**Quoted passage**
# Fort Benning duck hunting



## Airborne28 (Aug 16, 2013)

Looking for some guys to go duck hunting with this season. Anyone know a group or some good spots?


----------



## king killer delete (Aug 17, 2013)

If you were at Stewart I could hook you up. Some of the best duck hunting I have ever done was alone on different military post. Good Luck


----------



## con50582 (Aug 19, 2013)

Where do you work?


----------



## gsppurist (Aug 19, 2013)

PM sent...


----------



## Airborne28 (Sep 13, 2013)

con50582 said:


> Where do you work?



I work out at bld 5500, by range control


----------



## gsppurist (Sep 13, 2013)

Con50582 is a good person to know.  I have hunted there several times and will conitinue to.  In scouting, there have been no teal but Woodies should be good this year.  Seen some atypicals on Weems but you can't hunt that anymore.  Some other good areas when they are open.  PM me when you get a chance.


----------



## quacksmacker09 (Sep 13, 2013)

Im down here on Rucker, maybe we could swap some hunts when season gets closer. Wouldnt mind huntin with another soldier


----------



## OutdoorSteve (Sep 13, 2013)

Get with JHannah92. He hunts down there a good bit.


----------



## Tharry91 (Nov 24, 2013)

I never duck hunted before but would love to get into it, I work on Benning


----------

**Tasks to carry out**
**A.** In the Fort Benning duck hunting thread, where does Airborne28 say he works?
**B.** Update a part of the Fort Benning duck hunting thread, beginning at the words "Con50582 is a" and stopping after "get a chance.", with "teal" changed to "mallards".
The listing after this has nothing to do with the Fort Benning duck hunting thread.

**Supplied information**
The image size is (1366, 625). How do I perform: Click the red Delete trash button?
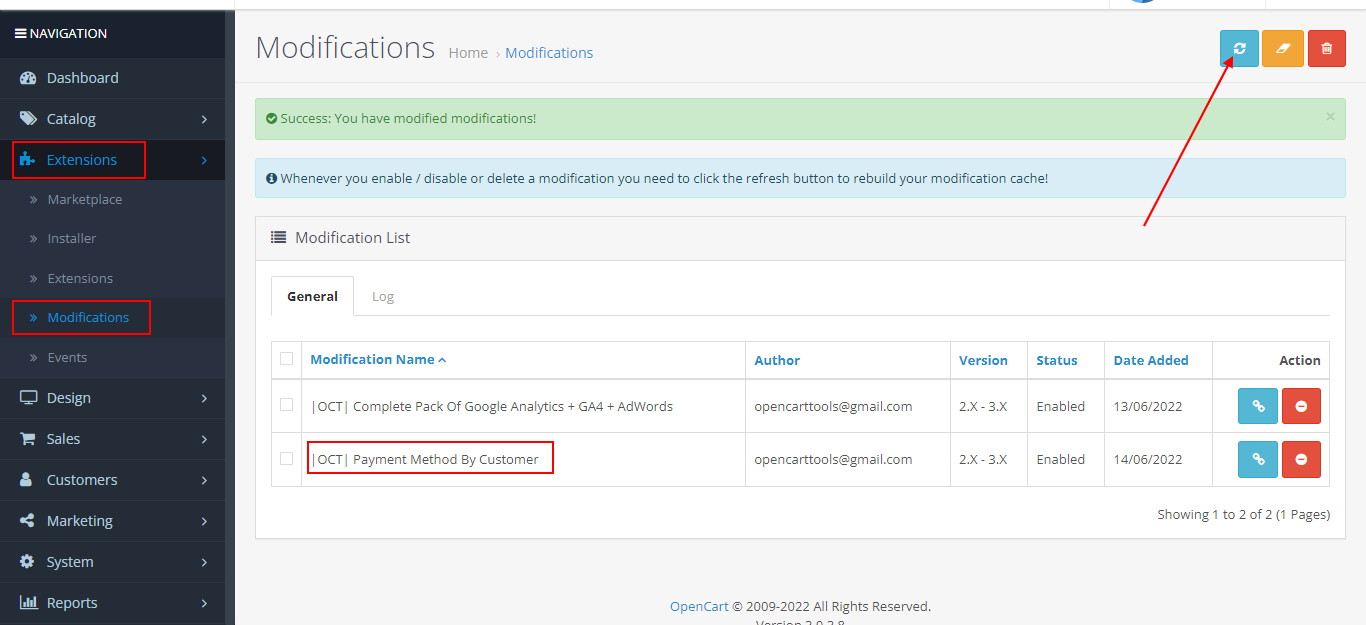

**Answers below**
**A.** At bld 5500, by range control.

**B.**
Con50582 is a good person to know.  I have hunted there several times and will conitinue to.  In scouting, there have been no mallards but Woodies should be good this year.  Seen some atypicals on Weems but you can't hunt that anymore.  Some other good areas when they are open.  PM me when you get a chance.